Reproduce word for word the lines of the material starting with the line that contains "Given: Click the Reset Filter link" and going on through the line that contains "pyautogui.click(x=21, y=302)", including both of those lines.

.....

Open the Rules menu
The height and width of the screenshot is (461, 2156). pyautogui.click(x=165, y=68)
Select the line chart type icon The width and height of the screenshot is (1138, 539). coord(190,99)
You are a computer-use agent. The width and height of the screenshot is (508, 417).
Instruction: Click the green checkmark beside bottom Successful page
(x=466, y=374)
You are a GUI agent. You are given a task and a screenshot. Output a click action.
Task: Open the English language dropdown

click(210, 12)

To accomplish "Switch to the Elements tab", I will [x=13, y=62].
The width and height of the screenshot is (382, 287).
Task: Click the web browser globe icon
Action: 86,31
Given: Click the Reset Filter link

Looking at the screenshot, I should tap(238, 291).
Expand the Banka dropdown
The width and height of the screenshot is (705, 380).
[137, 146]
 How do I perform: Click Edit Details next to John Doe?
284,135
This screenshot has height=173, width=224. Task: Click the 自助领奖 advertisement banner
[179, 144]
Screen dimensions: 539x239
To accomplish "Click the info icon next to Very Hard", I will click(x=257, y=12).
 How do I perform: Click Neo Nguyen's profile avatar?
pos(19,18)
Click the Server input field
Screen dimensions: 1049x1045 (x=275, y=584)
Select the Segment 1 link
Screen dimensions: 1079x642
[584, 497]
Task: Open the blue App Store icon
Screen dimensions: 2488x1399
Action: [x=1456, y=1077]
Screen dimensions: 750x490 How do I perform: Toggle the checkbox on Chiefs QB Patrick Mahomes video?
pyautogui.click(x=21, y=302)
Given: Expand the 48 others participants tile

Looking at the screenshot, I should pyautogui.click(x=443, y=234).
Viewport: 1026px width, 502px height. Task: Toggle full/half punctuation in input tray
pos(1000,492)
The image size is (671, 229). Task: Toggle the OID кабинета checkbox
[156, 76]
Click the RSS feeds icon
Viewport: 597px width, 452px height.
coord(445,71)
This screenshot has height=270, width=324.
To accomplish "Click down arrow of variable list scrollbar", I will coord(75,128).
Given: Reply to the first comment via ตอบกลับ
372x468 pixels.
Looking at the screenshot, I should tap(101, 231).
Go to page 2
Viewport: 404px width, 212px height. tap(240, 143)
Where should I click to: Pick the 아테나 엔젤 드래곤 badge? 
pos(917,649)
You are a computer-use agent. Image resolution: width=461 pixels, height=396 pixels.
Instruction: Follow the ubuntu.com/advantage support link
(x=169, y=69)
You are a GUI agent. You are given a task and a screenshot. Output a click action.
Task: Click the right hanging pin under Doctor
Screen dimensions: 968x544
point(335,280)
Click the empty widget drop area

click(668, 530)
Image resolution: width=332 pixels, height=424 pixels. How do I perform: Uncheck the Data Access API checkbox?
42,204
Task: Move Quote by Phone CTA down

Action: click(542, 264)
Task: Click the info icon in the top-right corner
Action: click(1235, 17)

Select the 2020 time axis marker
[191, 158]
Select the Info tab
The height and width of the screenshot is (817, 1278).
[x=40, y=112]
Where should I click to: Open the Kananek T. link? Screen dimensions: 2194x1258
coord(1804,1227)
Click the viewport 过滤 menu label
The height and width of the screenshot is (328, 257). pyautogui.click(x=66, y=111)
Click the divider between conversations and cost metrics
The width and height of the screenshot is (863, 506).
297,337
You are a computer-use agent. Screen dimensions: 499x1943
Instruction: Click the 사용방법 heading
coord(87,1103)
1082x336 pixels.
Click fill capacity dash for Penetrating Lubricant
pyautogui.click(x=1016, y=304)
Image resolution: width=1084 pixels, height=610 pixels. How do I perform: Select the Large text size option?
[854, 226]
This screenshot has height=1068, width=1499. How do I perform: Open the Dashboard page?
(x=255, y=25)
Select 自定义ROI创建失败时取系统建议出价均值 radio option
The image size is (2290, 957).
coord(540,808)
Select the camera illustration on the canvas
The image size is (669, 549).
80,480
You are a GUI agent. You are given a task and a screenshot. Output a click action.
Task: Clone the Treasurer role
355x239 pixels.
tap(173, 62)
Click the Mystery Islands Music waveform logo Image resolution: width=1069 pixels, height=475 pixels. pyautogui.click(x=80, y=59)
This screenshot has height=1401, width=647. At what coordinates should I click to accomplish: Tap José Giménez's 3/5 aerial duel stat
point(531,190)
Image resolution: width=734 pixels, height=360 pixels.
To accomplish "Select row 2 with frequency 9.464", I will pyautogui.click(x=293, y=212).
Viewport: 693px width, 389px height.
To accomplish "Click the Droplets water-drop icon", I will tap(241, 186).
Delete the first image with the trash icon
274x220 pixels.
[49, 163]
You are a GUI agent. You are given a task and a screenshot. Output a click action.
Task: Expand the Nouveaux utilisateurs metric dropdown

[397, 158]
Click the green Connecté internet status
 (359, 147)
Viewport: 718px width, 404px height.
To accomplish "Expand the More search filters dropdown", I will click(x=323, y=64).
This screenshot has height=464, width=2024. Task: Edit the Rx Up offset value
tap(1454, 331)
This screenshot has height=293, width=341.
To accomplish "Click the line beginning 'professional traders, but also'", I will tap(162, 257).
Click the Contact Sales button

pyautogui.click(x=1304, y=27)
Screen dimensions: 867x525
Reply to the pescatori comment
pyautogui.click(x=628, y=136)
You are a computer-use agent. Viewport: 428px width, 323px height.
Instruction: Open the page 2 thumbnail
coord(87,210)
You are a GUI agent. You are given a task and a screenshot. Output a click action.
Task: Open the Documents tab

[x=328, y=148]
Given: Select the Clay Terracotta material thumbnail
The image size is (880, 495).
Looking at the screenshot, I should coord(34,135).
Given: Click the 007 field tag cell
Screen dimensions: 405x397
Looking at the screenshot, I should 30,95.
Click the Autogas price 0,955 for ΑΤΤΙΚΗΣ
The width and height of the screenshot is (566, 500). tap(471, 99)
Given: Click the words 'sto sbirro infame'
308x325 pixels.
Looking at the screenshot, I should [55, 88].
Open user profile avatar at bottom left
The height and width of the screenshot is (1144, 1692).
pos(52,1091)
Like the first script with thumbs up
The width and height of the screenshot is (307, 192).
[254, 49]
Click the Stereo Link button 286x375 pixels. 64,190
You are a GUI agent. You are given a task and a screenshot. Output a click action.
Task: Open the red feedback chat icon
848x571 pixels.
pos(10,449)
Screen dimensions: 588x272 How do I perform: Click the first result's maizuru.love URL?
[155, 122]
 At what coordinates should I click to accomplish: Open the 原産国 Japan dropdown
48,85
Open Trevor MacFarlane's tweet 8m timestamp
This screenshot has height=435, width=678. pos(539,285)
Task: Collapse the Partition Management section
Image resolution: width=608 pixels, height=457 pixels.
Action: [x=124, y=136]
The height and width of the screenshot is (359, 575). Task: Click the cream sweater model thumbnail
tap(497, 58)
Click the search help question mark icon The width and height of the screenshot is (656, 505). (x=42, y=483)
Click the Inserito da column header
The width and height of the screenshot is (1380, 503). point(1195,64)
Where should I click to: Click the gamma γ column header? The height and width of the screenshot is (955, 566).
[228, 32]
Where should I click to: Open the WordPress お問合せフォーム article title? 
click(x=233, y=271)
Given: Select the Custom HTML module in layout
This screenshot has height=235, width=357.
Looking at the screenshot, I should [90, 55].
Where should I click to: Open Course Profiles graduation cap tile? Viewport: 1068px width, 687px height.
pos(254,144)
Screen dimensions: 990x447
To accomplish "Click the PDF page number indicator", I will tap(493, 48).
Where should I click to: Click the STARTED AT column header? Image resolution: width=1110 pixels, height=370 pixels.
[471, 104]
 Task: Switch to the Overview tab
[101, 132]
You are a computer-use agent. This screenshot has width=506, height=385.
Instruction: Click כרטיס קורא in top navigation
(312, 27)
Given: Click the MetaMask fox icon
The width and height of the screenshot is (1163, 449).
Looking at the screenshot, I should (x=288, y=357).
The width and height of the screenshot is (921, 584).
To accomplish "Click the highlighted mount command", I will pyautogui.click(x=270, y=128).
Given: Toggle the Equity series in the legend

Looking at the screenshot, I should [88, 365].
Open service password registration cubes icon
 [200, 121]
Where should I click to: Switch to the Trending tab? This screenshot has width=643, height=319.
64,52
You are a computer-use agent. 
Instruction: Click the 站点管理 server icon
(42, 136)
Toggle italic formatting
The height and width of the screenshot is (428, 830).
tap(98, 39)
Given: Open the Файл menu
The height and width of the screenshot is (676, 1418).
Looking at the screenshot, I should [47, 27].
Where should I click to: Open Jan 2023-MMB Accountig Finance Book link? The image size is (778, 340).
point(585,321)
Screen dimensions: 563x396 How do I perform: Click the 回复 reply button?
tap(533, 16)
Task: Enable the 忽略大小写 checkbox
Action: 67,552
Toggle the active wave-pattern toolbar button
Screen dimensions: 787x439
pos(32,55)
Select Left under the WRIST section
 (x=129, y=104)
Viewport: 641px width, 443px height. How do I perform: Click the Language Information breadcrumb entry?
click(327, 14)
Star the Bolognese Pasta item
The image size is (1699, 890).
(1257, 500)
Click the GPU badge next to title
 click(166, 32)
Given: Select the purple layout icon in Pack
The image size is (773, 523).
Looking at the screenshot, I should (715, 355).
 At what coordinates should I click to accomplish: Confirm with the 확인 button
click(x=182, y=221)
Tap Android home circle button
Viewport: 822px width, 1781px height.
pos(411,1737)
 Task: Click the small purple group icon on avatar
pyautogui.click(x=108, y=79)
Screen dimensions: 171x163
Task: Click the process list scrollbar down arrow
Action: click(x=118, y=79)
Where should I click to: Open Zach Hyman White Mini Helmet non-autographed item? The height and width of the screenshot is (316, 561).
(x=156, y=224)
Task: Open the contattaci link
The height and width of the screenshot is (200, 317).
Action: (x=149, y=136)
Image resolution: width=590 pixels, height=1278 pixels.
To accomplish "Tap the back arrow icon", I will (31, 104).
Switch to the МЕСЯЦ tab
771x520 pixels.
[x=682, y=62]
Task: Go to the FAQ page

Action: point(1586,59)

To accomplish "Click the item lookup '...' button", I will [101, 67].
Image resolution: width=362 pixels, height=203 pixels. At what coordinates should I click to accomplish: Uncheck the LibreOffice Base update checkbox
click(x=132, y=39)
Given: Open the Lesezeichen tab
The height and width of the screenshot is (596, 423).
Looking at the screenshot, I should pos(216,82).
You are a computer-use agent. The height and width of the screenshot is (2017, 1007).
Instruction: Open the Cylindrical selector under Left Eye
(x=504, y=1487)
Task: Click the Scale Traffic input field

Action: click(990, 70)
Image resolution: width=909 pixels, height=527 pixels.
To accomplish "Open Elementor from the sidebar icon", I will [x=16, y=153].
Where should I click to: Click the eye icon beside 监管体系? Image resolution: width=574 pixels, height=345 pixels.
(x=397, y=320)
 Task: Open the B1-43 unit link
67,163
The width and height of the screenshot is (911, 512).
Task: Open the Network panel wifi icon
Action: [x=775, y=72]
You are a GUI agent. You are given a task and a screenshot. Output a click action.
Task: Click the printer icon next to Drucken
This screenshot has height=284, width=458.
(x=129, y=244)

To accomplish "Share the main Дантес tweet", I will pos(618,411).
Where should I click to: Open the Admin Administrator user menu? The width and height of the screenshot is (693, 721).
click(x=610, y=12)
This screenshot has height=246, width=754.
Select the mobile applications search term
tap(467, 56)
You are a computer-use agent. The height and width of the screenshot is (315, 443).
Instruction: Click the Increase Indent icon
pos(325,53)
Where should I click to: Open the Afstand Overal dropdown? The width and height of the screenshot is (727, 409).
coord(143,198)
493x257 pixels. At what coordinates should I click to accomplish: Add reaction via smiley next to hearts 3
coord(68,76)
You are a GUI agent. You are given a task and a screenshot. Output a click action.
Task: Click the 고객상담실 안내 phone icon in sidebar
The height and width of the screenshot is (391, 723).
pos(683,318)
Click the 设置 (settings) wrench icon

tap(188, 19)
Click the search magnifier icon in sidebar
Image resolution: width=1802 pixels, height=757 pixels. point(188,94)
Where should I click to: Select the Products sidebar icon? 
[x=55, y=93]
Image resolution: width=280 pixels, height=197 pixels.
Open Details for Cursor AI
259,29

.....

## Final result:
Given: Click the Reset Filter link

Looking at the screenshot, I should tap(238, 291).
Expand the Banka dropdown
The width and height of the screenshot is (705, 380).
[137, 146]
 How do I perform: Click Edit Details next to John Doe?
284,135
This screenshot has height=173, width=224. Task: Click the 自助领奖 advertisement banner
[179, 144]
Screen dimensions: 539x239
To accomplish "Click the info icon next to Very Hard", I will click(x=257, y=12).
 How do I perform: Click Neo Nguyen's profile avatar?
pos(19,18)
Click the Server input field
Screen dimensions: 1049x1045 (x=275, y=584)
Select the Segment 1 link
Screen dimensions: 1079x642
[584, 497]
Task: Open the blue App Store icon
Screen dimensions: 2488x1399
Action: [x=1456, y=1077]
Screen dimensions: 750x490 How do I perform: Toggle the checkbox on Chiefs QB Patrick Mahomes video?
pyautogui.click(x=21, y=302)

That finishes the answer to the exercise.